--- begin ---
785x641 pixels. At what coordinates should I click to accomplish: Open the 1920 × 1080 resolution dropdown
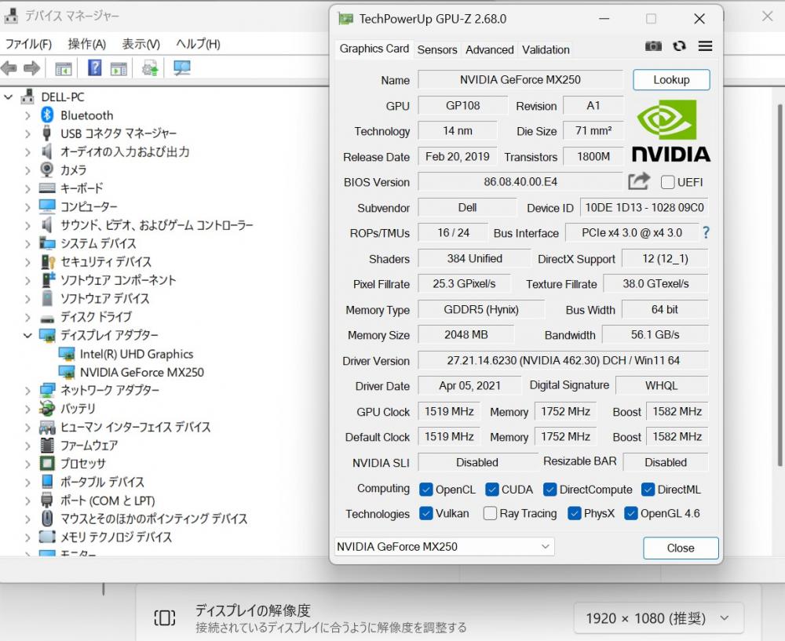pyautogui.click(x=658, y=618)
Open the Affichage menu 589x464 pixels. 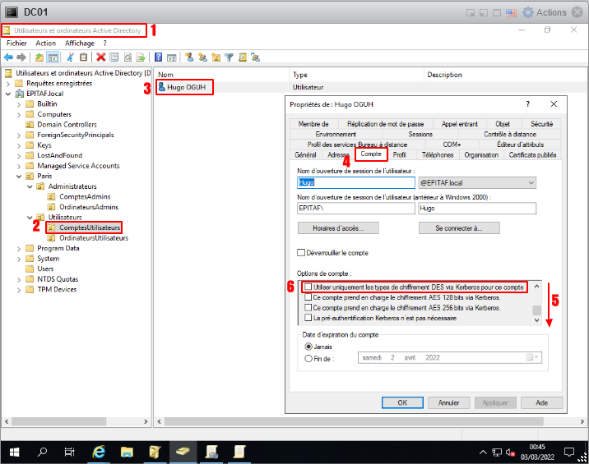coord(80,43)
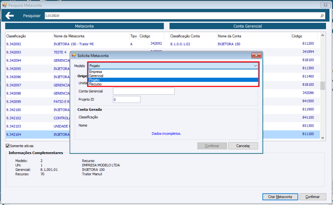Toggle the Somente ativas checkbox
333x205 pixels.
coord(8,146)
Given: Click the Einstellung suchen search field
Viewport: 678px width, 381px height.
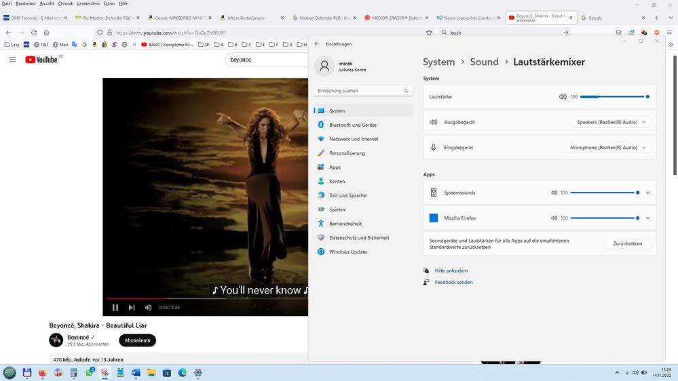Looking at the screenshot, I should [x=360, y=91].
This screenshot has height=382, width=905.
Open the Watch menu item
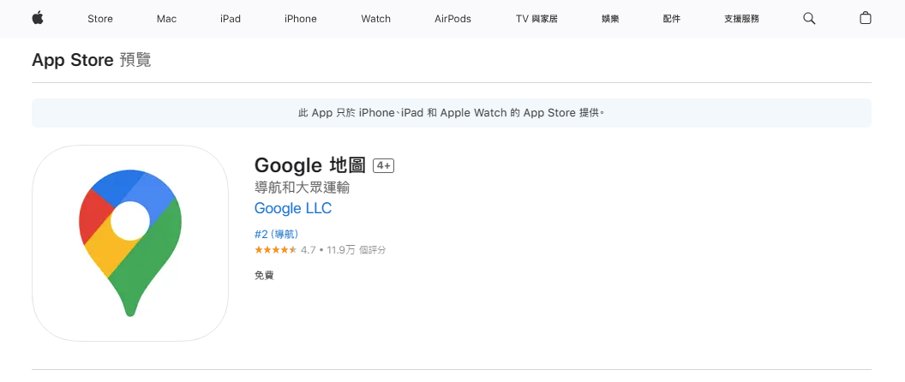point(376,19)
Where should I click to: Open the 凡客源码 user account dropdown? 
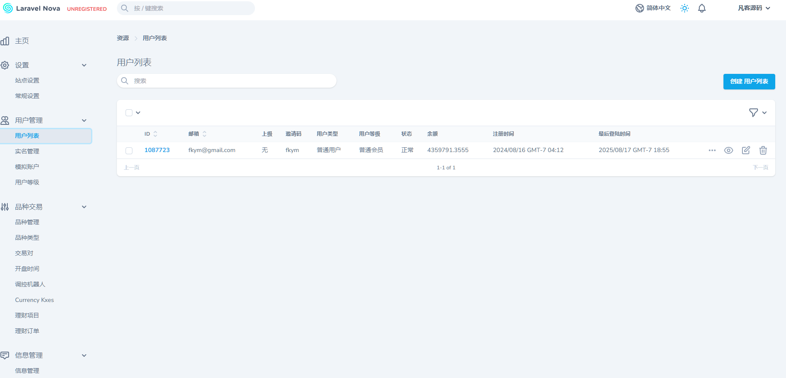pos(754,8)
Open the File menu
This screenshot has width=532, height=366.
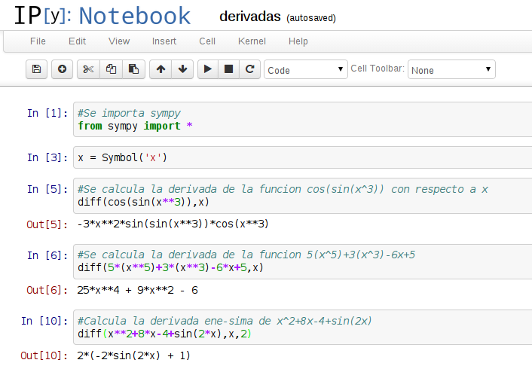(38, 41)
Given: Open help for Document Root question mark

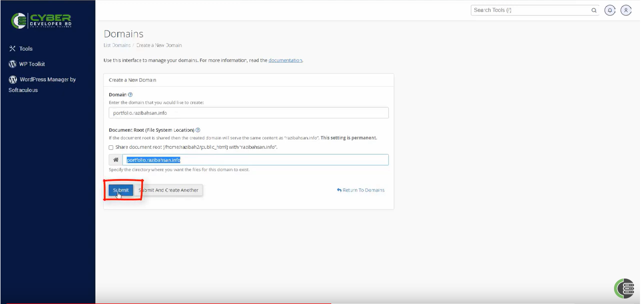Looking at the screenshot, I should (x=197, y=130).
--- end ---
» **Task requirements**
Starting at the line that has "Where should I" and running through the last of the rows above, swap "File" for "Edit" and write those lines out again, otherwise unchanged. Leave the pictures out.

» **Answer to the exercise**
Where should I click to: Open the 凡客源码 user account dropdown? 
pos(754,8)
Open the Edit menu
This screenshot has width=532, height=366.
(38, 41)
Given: Open help for Document Root question mark

Looking at the screenshot, I should (x=197, y=130).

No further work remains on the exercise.